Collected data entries
Start of Block

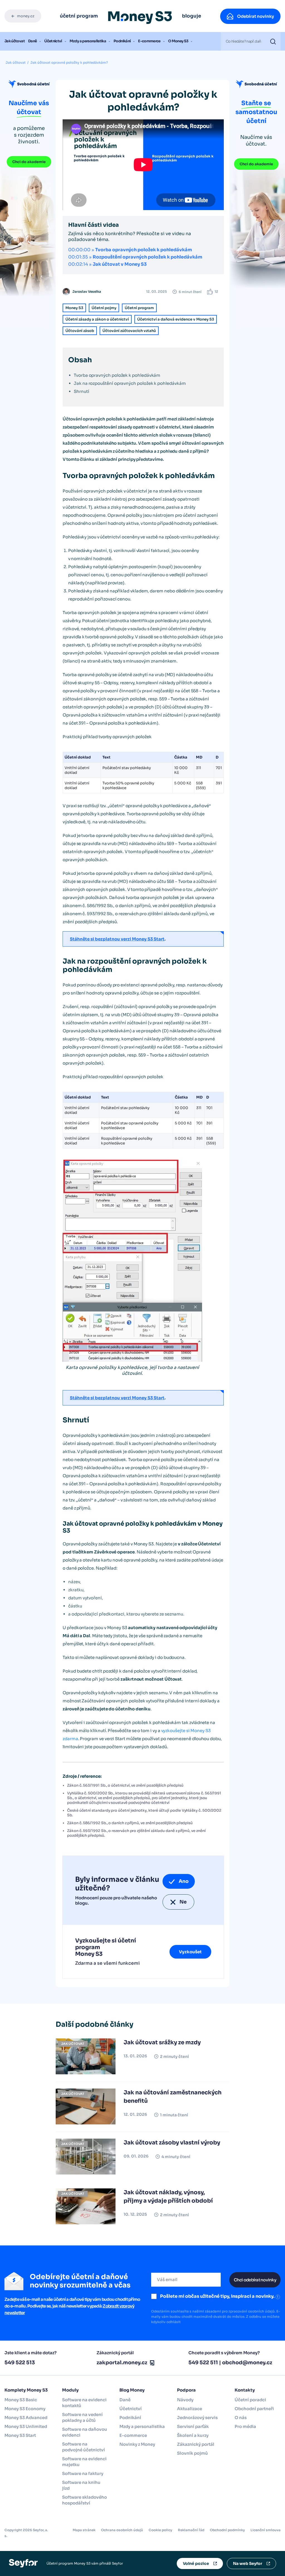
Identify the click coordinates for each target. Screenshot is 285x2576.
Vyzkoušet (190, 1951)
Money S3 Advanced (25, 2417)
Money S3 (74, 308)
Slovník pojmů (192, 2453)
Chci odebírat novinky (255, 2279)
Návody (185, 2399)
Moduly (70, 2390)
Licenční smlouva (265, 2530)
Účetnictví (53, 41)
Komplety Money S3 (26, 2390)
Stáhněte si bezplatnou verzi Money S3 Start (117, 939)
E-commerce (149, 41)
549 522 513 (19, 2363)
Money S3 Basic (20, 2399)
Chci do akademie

End of Block

■ Work order ■
The lines sought are those in the data above that include the string "Chci"; copy each one.

■ Response area ■
Chci odebírat novinky (255, 2279)
Chci do akademie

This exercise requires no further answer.